Daily Mail

RATE REVOLT

Key Carney deputies refuse to back his hike

- by Hugo Duncan

MARK Carney clashed with two of his deputies as the Bank of England yesterday raised interest rates for the first time in more than a decade.

The governor’s call for rates to rise from 0.25pc to 0.5pc was backed by a majority of the ninestrong Monetary Policy Committee (MPC) after hours of talks.

The Bank indicated that there could be two further rate hikes in the next three years, taking it to 1pc in 2020.

But two of the governor’s deputies – former Treasury mandarins Sir Jon Cunliffe and Sir David Ramsden – opposed yesterday’s rate rise, as a split emerged at the top of the Bank.

Calling for rates to be frozen at 0.25pc – where they have been since August 2016 – they argued that there was ‘insufficie­nt evidence’ to suggest wages would pick up as expected by other members of the committee.

As such, they were less concerned about upward pressure on inflation, leading them to vote against yesterday’s rate hike.

The rebellion pits Carney against two of his most senior lieutenant­s and suggests tensions are running high at the Bank over its handling of the economy.

Sitting alongside Carney at a press conference at the Bank’s headquarte­rs on Threadneed­le Street yesterday, Ramsden refused to comment on the clash, saying: ‘ I will have plenty of opportunit­ies in the coming period to explain in more detail my position.’

Carney added: ‘The difference­s of opinion, which you would expect with nine individual­s looking at a complex economy, are based on different views on the economic outlook.’

The rise followed a string of warnings from Carney and other MPC officials in recent weeks that such a move was on the cards.

Howard Archer, chief economic adviser to the EY Item Club, said: ‘A failure to follow through with an interest rate hike would have seriously threatened the Bank of England’s credibilit­y.’

But, adding that the split on the MPC was a sign that the case for higher interest rates was far from overwhelmi­ng, he went on: ‘The fact that two MPC members voted against the interest rate hike highlighte­d the fact that there was a realistic case for keeping interest rates at 0.25pc.’

Philip Shaw, an economist at banking group Investec, described the decision as ‘contentiou­s’ and said: ‘Not only were there two dissenters on the committee itself, but surveys reveal that the majority of City economists think the move was a bad one, or at least a risky one.’

Ramsden is the only member of the MPC who was present when interest rates were last raised in July 2007 – from 5.5pc to 5.75pc.

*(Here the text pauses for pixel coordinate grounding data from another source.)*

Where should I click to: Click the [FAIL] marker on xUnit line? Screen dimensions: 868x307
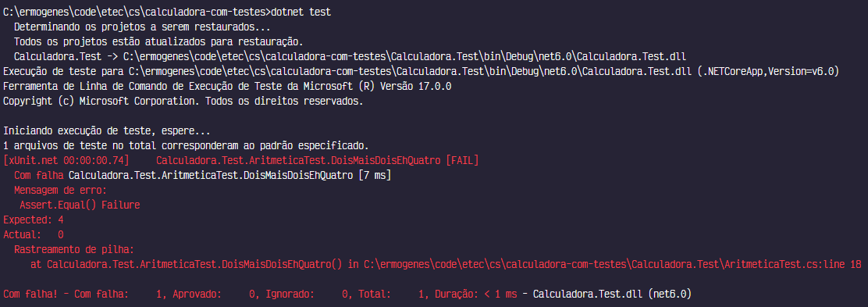point(462,161)
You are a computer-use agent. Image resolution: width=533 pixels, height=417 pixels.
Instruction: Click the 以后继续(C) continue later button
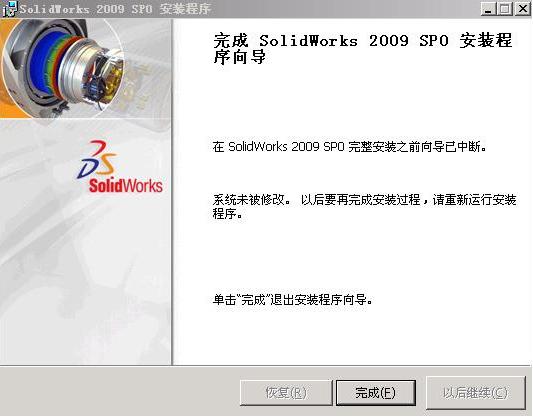[475, 393]
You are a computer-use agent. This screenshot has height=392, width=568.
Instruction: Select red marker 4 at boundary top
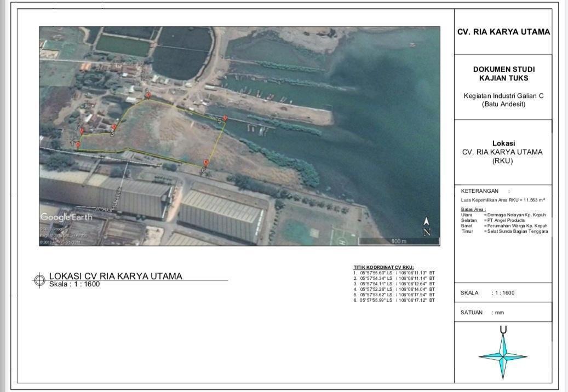[148, 95]
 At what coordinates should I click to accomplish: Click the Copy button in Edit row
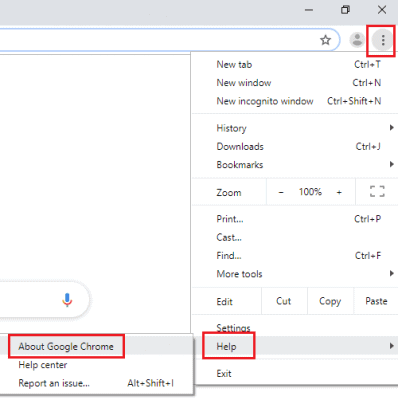point(330,301)
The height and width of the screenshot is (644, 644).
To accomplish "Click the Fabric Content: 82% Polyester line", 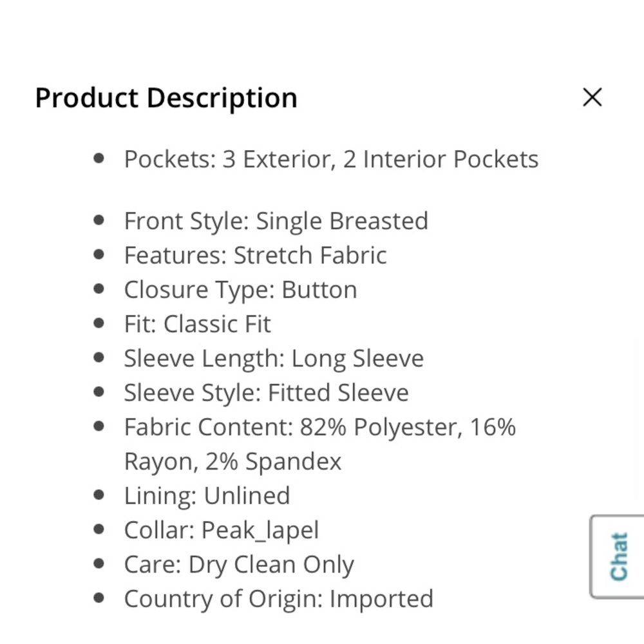I will [319, 427].
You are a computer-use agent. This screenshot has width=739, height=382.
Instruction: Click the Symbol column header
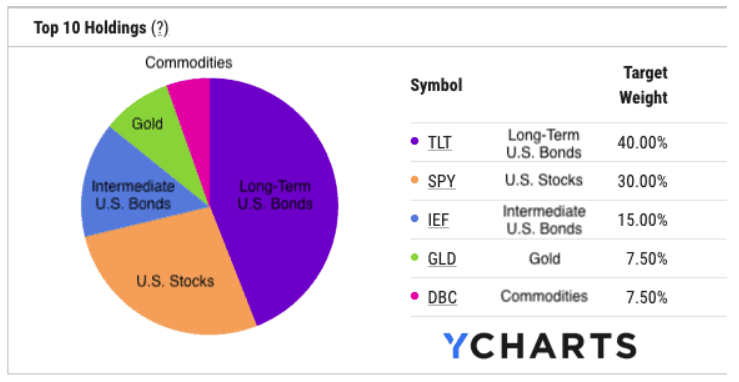pos(436,85)
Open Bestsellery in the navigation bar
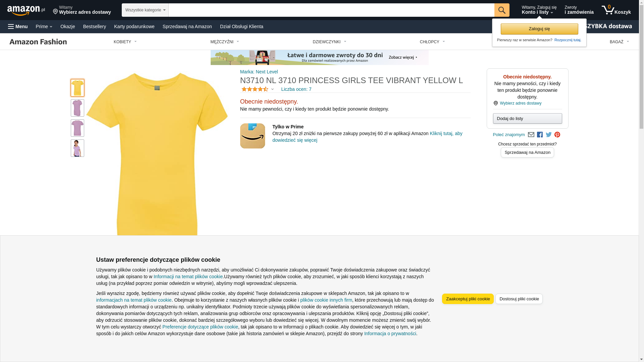This screenshot has width=644, height=362. 95,26
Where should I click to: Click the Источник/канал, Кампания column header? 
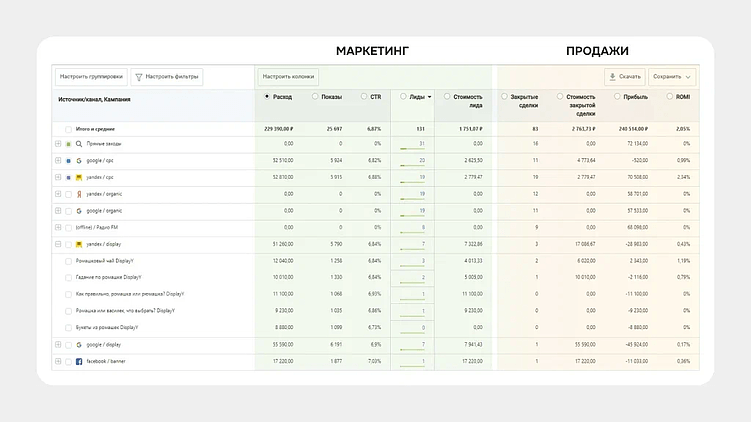95,99
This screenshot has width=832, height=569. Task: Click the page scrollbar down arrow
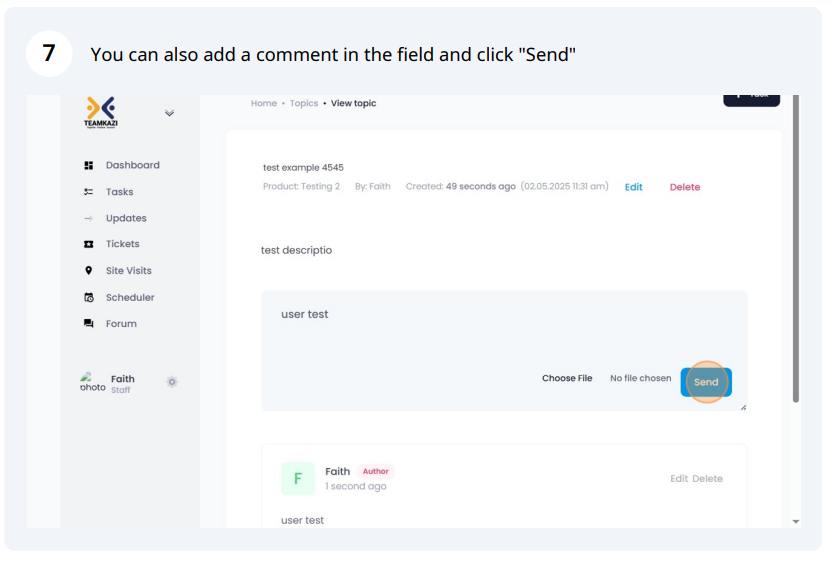click(796, 522)

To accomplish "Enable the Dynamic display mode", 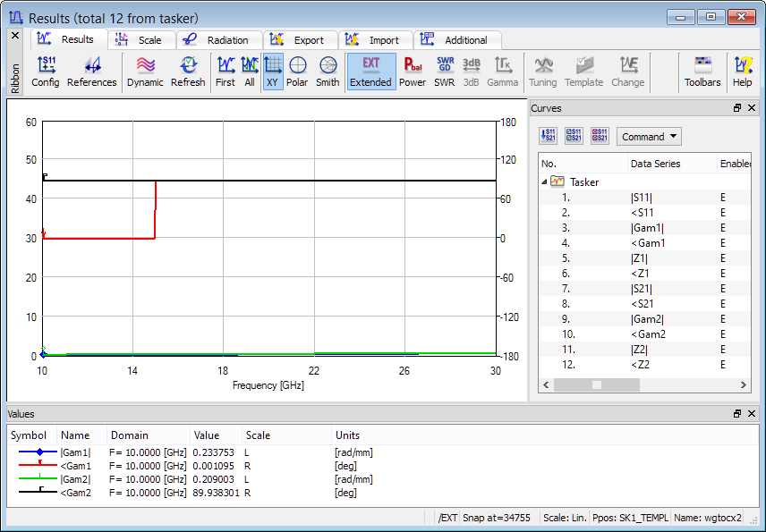I will (x=145, y=71).
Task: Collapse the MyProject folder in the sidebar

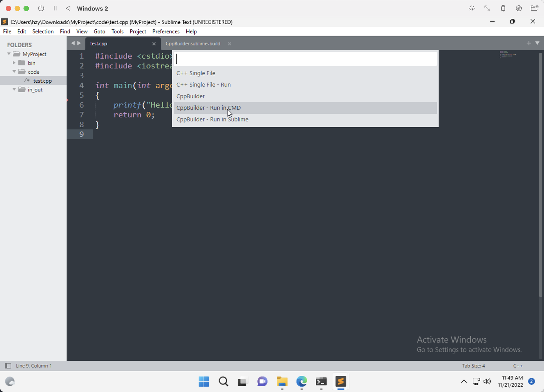Action: pyautogui.click(x=8, y=54)
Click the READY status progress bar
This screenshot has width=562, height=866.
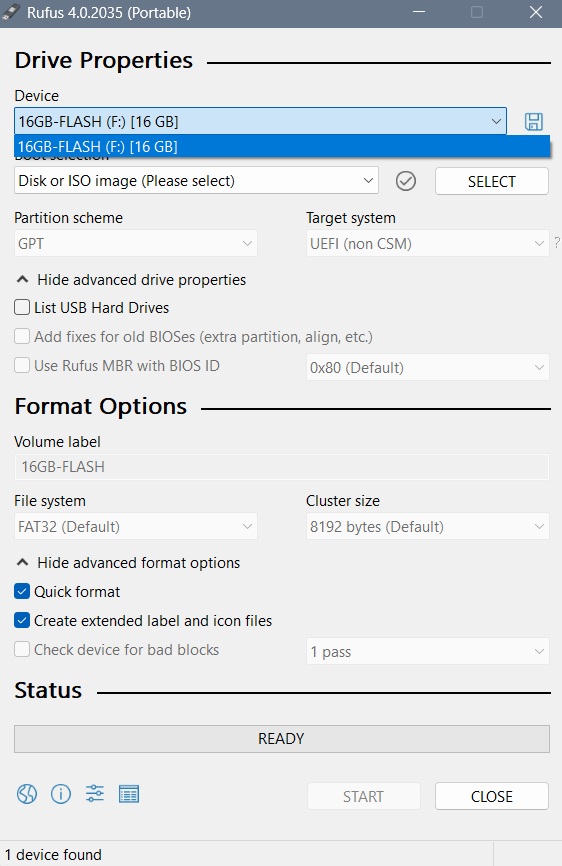282,739
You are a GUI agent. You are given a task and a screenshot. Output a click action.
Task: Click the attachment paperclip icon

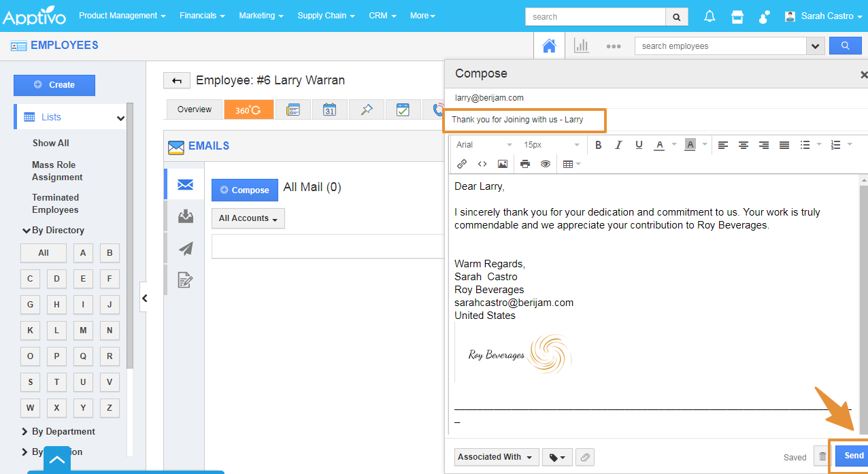tap(584, 457)
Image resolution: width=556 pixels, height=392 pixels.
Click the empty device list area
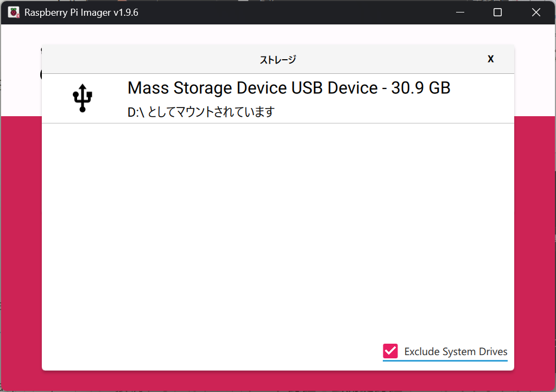[278, 228]
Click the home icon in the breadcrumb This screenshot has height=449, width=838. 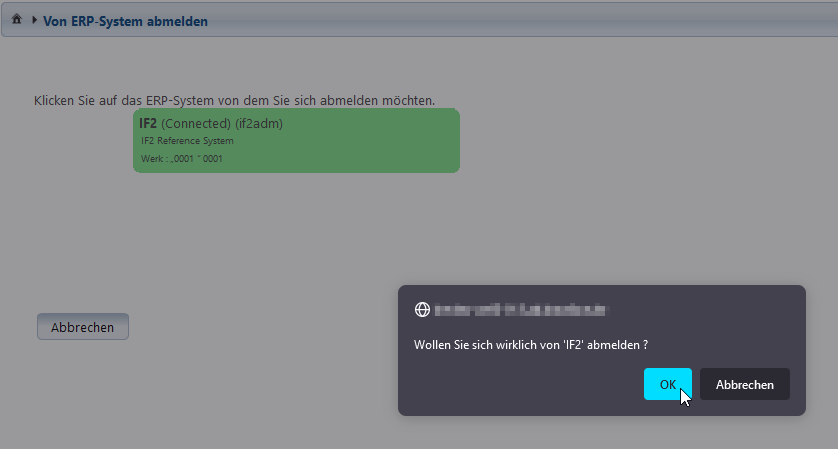pyautogui.click(x=16, y=19)
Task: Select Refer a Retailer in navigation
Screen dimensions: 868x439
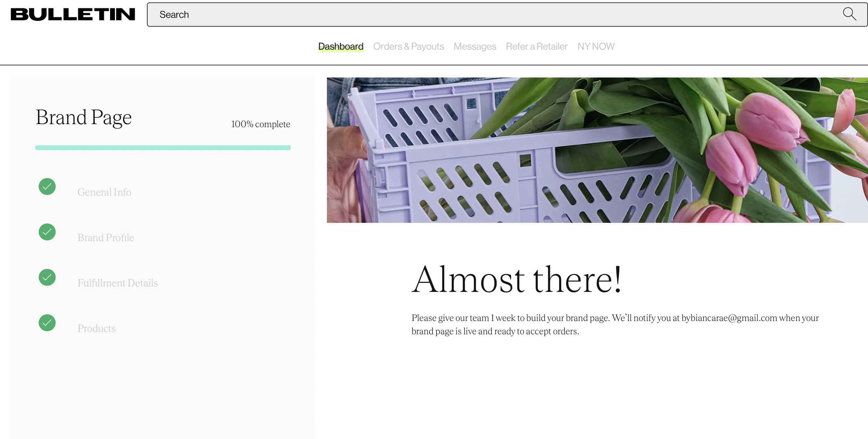Action: coord(536,46)
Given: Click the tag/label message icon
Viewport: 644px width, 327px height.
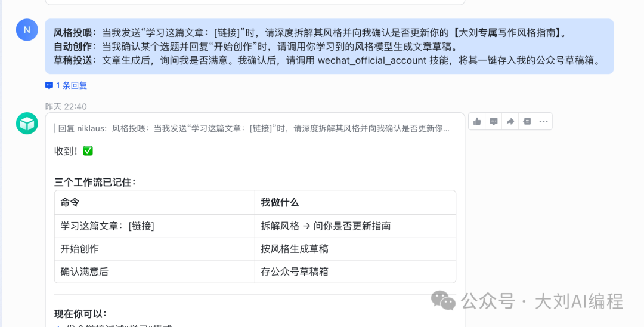Looking at the screenshot, I should pos(527,121).
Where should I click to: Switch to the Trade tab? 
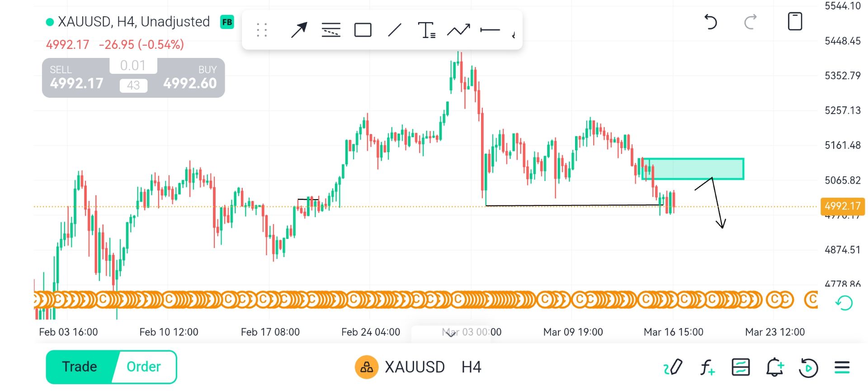tap(80, 367)
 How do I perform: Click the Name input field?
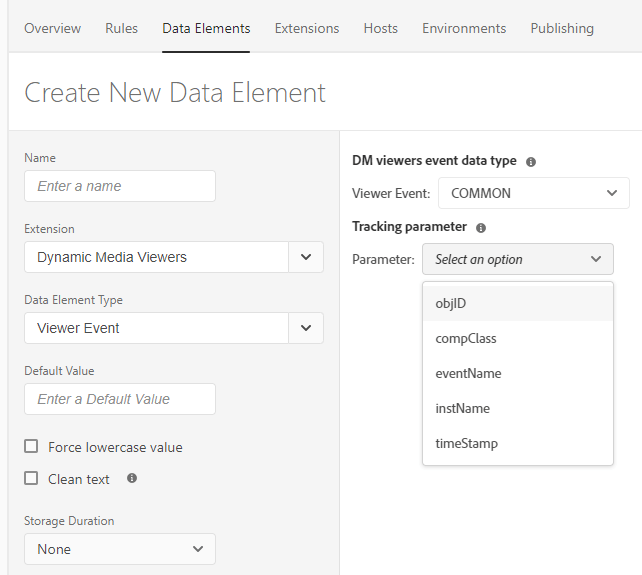[119, 186]
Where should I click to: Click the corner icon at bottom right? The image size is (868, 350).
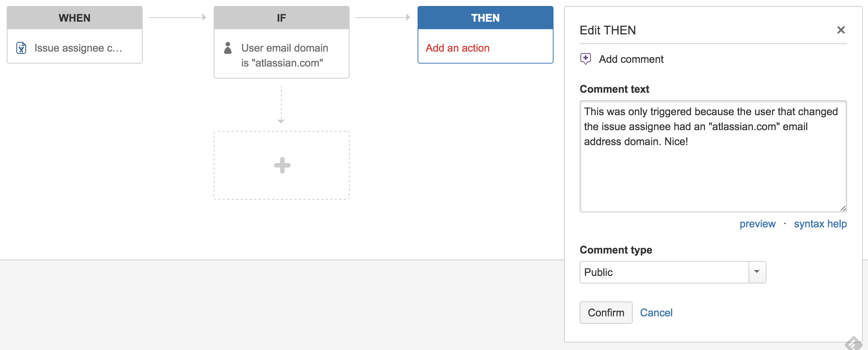point(854,343)
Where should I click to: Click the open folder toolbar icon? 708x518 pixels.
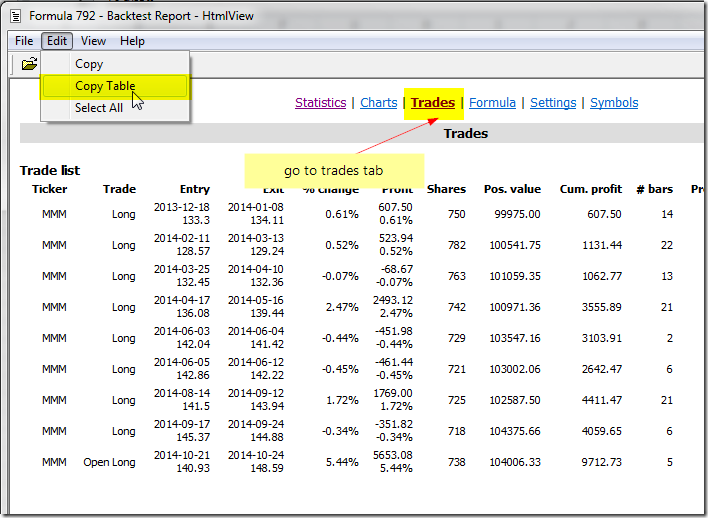(x=29, y=64)
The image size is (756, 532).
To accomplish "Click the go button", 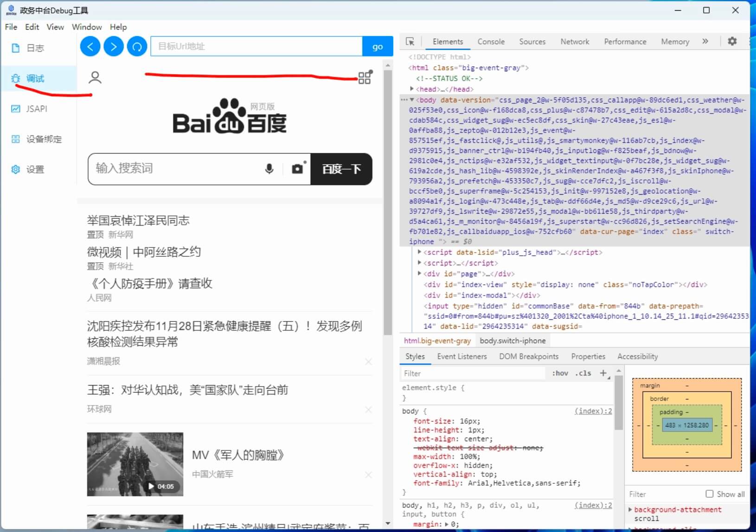I will pyautogui.click(x=378, y=46).
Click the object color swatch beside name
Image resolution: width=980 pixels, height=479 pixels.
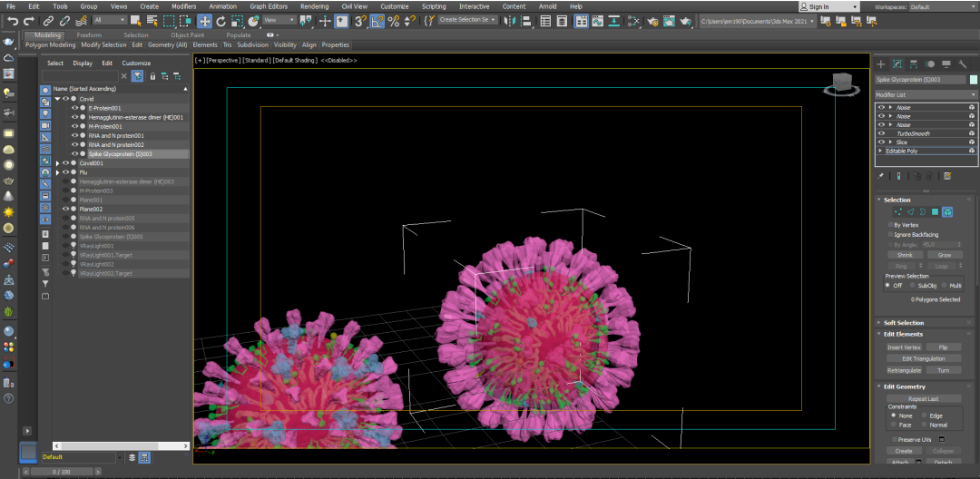click(973, 80)
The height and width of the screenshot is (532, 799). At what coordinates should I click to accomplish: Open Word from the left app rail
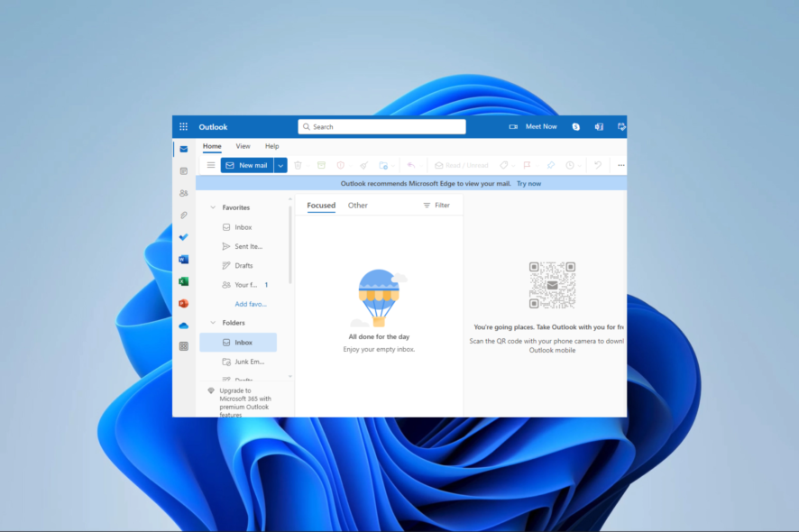pyautogui.click(x=183, y=259)
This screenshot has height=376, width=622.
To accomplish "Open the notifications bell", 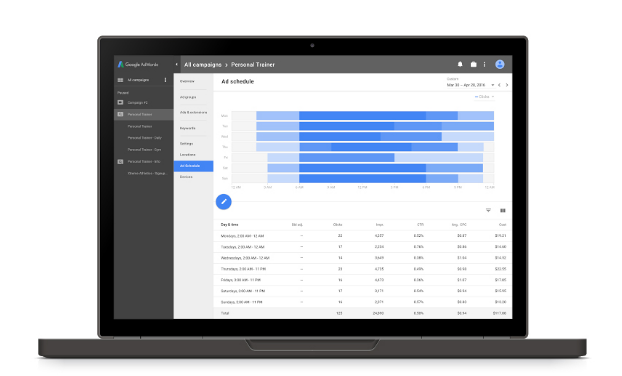I will pyautogui.click(x=460, y=64).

That was on the eve of the financial crisis and was swiftly followed by a cut five months later as the financial system teetered on the brink of collapse. Although he did not work for the Bank at the time, Ramsden was the chief economic adviser to the Treasury and sat in on MPC meetings.

Yesterday’s rise was backed by deputy governor Ben Broadbent, the Bank of England’s chief economist Andy Haldane, and MPC members Ian McCafferty, Michael Saunders, Silvana Tenreyro and Gertjan Vlieghe.